━━━ DATASET EXCERPTS
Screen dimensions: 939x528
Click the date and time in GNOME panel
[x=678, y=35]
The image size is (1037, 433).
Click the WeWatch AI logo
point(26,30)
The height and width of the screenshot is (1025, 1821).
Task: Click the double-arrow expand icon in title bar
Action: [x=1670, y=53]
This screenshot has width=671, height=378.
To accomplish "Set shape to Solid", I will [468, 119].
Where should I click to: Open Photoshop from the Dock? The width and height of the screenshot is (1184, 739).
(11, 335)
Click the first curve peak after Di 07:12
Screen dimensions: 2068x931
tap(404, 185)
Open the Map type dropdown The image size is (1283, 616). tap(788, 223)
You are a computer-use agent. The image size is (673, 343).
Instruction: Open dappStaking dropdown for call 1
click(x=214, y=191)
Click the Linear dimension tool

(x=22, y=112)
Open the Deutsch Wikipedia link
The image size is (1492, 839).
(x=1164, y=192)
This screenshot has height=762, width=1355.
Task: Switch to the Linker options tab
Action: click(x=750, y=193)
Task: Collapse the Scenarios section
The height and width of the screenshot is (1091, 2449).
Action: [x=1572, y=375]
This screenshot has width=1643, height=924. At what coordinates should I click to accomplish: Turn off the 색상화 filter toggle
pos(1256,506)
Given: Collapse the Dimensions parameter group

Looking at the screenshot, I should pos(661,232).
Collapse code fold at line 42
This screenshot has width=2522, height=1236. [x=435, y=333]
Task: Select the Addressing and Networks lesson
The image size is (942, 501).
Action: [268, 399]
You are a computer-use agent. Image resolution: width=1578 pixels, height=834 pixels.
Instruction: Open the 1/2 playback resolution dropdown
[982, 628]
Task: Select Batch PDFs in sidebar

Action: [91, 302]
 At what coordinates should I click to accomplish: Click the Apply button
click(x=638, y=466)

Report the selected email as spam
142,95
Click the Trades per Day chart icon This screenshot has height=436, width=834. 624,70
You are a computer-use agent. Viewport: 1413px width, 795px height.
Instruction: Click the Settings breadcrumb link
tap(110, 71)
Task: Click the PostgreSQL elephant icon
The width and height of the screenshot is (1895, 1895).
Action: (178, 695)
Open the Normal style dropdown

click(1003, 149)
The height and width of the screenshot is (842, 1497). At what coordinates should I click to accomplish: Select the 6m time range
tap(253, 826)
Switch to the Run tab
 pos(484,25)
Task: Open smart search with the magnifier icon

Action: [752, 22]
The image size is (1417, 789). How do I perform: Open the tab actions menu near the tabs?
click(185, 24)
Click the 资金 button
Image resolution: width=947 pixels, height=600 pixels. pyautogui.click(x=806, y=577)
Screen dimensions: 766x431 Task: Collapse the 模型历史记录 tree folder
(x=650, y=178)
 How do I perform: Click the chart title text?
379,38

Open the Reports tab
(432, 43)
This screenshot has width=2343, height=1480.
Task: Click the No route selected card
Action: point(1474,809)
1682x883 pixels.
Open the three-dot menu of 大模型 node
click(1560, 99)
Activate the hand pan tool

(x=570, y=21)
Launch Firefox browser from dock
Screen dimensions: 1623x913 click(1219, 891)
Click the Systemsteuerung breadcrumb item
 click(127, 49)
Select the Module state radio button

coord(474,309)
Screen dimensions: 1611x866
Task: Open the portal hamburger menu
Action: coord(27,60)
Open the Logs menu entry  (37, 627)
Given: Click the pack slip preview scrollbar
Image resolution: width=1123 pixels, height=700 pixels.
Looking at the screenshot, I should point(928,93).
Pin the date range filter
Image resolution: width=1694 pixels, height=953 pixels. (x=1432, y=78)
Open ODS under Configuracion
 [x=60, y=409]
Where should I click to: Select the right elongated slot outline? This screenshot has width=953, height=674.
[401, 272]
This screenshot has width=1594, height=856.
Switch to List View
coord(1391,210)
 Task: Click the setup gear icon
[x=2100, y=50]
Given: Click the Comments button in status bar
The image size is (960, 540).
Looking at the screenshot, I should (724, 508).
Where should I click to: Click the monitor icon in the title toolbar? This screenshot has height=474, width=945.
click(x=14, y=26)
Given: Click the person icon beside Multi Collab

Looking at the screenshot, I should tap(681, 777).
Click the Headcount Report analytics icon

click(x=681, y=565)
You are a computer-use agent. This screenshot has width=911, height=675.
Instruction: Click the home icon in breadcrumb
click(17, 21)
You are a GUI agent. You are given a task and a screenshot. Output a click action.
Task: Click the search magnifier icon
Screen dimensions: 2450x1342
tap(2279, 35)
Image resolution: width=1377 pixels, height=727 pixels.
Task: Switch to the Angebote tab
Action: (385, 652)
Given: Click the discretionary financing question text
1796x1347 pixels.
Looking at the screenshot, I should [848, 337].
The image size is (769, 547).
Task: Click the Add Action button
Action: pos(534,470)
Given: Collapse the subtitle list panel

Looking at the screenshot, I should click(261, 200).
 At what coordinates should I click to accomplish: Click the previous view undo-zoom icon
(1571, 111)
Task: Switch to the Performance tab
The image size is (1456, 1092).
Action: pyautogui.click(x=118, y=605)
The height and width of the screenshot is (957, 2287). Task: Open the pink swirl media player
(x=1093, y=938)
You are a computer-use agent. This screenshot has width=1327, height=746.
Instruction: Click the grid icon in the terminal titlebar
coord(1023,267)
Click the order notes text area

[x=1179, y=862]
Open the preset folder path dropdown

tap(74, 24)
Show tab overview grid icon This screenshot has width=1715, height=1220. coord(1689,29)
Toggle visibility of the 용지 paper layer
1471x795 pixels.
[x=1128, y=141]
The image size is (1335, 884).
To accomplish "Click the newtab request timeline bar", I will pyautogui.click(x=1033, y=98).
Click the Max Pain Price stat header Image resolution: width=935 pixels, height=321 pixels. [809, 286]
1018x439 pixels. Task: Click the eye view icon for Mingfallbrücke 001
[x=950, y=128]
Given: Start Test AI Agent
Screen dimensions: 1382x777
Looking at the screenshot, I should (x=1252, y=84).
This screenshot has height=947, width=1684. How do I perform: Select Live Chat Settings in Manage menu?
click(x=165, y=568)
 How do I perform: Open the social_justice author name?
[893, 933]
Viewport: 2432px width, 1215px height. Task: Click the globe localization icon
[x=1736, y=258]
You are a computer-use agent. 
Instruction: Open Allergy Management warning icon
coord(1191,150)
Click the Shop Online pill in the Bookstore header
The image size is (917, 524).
━━━━━━
Go through the records and pull out each line that includes the word "will".

To accomplish "Set shape to Solid", I will [468, 119].
To accomplish "Click the newtab request timeline bar", I will pyautogui.click(x=1033, y=98).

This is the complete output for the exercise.